Source extract =>
******

If Mortgagee commences an action against Mortgagor or otherwise incurs expenses to enforce any of the terms hereof, or because of breach by Mortgagor or [sic] any of the terms hereof, or for the recovery of any sum secured hereby, or to protect its rights hereunder, Mortgagor shall pay to Mortgagee attorney's fees and expenses incurred by Mortgagee, and the right to such attorney's fees and expenses shall be enforceable whether or not any action is actually commenced against Mortgagor, and if commenced whether or not any such action is prosecuted to judgment. This Mortgage shall secure Mortgagor's obligation to repay such costs and expenses.

 59. In judgments entered on August 5, 1988 and January 12, 1989, Judge Katz awarded ComFed a total of $ 94,787.25 in attorney's fees.

 60. Since January 12, 1989, ComFed has paid $ 20,071.39 in attorney's fees attributable to services rendered in connection with the Property. Based upon testimony at the evidentiary hearing and my examination of ComFed's legal bills, I conclude that of this amount, $ 6,575.83 in attorney's fees were for legal services rendered after the date the purchaser closed on the Property.

  H. Marshal's Commission

 61. The U.S. Marshal's commission for its services in connection with the foreclosure sale is $ 26,280.00.

******

Set tasks =>
1 - From the mortgage excerpt, extract the passage between "If Mortgagee commences" and "in attorney's fees.", inclusive.
2 - Answer these from the mortgage excerpt:
(a) What total in attorney's fees did Judge Katz award ComFed in the two judgments?
(b) How much has ComFed paid in attorney's fees since January 12, 1989?
(c) What is the U.S. Marshal's commission for the foreclosure sale?
The data after the mortgage excerpt is separate material and has no connection to it.

Source excerpt =>

******

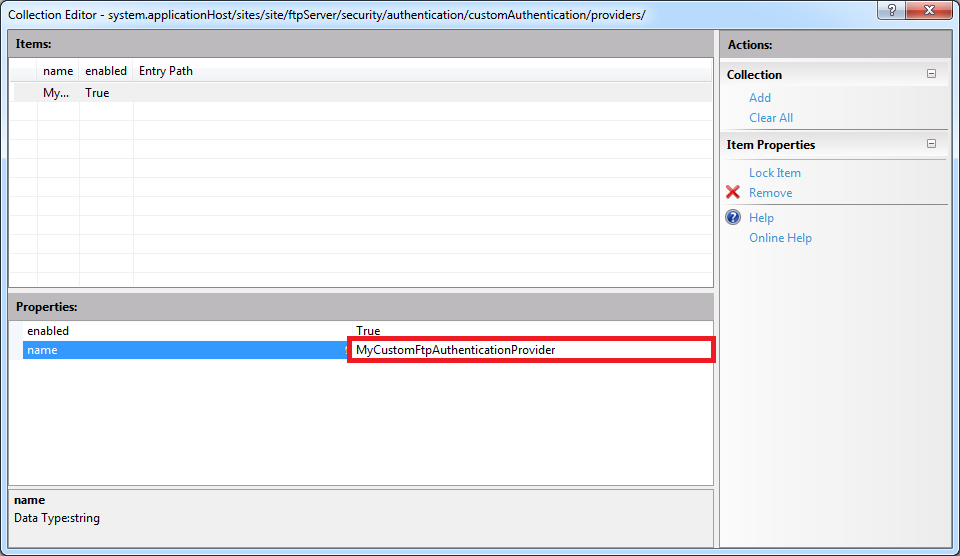The image size is (960, 556).
Task: Click the Add link under Collection
Action: point(760,98)
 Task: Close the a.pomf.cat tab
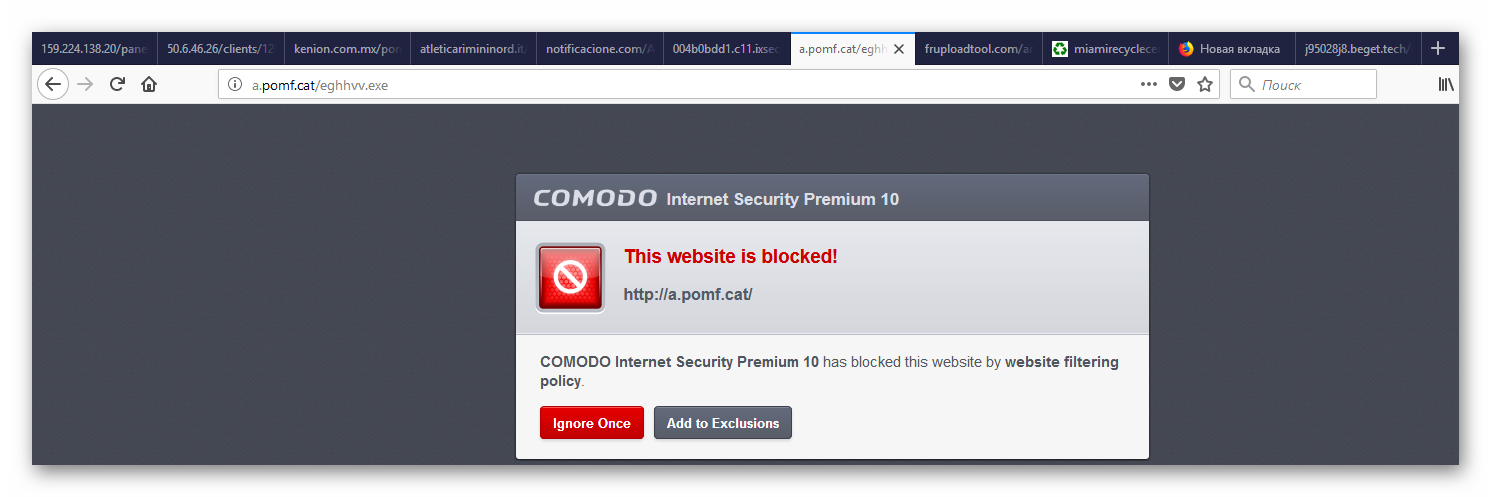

******

Answers per task =>
1 -
If Mortgagee commences an action against Mortgagor or otherwise incurs expenses to enforce any of the terms hereof, or because of breach by Mortgagor or [sic] any of the terms hereof, or for the recovery of any sum secured hereby, or to protect its rights hereunder, Mortgagor shall pay to Mortgagee attorney's fees and expenses incurred by Mortgagee, and the right to such attorney's fees and expenses shall be enforceable whether or not any action is actually commenced against Mortgagor, and if commenced whether or not any such action is prosecuted to judgment. This Mortgage shall secure Mortgagor's obligation to repay such costs and expenses.

 59. In judgments entered on August 5, 1988 and January 12, 1989, Judge Katz awarded ComFed a total of $ 94,787.25 in attorney's fees.

2 -
(a) $ 94,787.25
(b) $ 20,071.39
(c) $ 26,280.00